The drivers that we see supporting that CapEx expend are very much longer term in nature.
But I will say that 2015 rate case was the first time that we really stepped up our revenues post San Bruno.
I think that increase was a bit of an anomaly and I wouldn't factor that in going forward.
I do think the real opportunity is in helping the state facilitate its longer-term carbon goals, particularly around electrification.
As Tony mentioned, we recently filed an initial application for medium- and heavy-duties vehicles.
But, really, we think that helping support further electrification in the state provides upside to these plans longer term.
- Analyst
Got it.
And just thinking about the Butte fire, can you talk -- I want to make sure I've got the numbers right here -- about how much cash you've spent since this occurred, meaning what's the net total of cash that's gone out the door for this?
And I'm just trying to compare that to the insurance receivable.
So, I'm not looking just for the 2016 amount or the last quarter amount, just the total.
- SVP & CFO
There's a couple of different components here.
We took about an $80 million charge for cleanup and repair cost.
Obviously that was cash that was previously spent.
In terms of claims that we've encountered to date, it's about $60 million that we've paid out.
And we brought in insurance roughly of about $50 million.

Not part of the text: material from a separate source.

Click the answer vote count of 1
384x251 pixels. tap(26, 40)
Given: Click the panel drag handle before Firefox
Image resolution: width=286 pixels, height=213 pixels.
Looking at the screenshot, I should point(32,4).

You really have to look at those individual components.
- Analyst
But you mentioned the insurance receivable of $625 million.
Was that for other items unrelated to this or is that predominantly related to the Butte wildfire?
- SVP & CFO
The $625 million, I would look at it as offsetting the claims associated with the Butte wildfire, plus legal costs.
So, we've incurred roughly $27 million in legal costs to date.
And we have now assumed that the low end of the range for the Butte fire will be $750 million.
The combination of those two -- we're going to seek recovery from insurers from those two costs.
We took a conservative assumption of about an 80% recovery, which is the $625 million that we recognized as an insurance receivable this quarter, for the full year.
- Analyst
Got it.
Thank you, Jason.
Much appreciated.
Operator
Our next question comes from the line of Steve Fleishman with Wolfe Research.
Please proceed.
- Analyst
Yes, hi.
Just a couple quick questions.
First, on the cost of capital settlement, are you getting any indications if anyone will be opposing the settlement?
- SVP of Regulatory Affairs
Hi, this is Steve Malnight from the regulatory team.
The settlement was actually conducted with most of the active parties in that proceeding.
So, at this point in time we expect that we've addressed most of the parties.
We don't think we've actually lapsed the full time for others to potentially raise their hand but we feel pretty good about the coalition we put together there.
- Analyst
Okay.
Great.
And then, also, I think at the last meeting there was some stories about Commission meeting and some press stories about just people complaining about their bills.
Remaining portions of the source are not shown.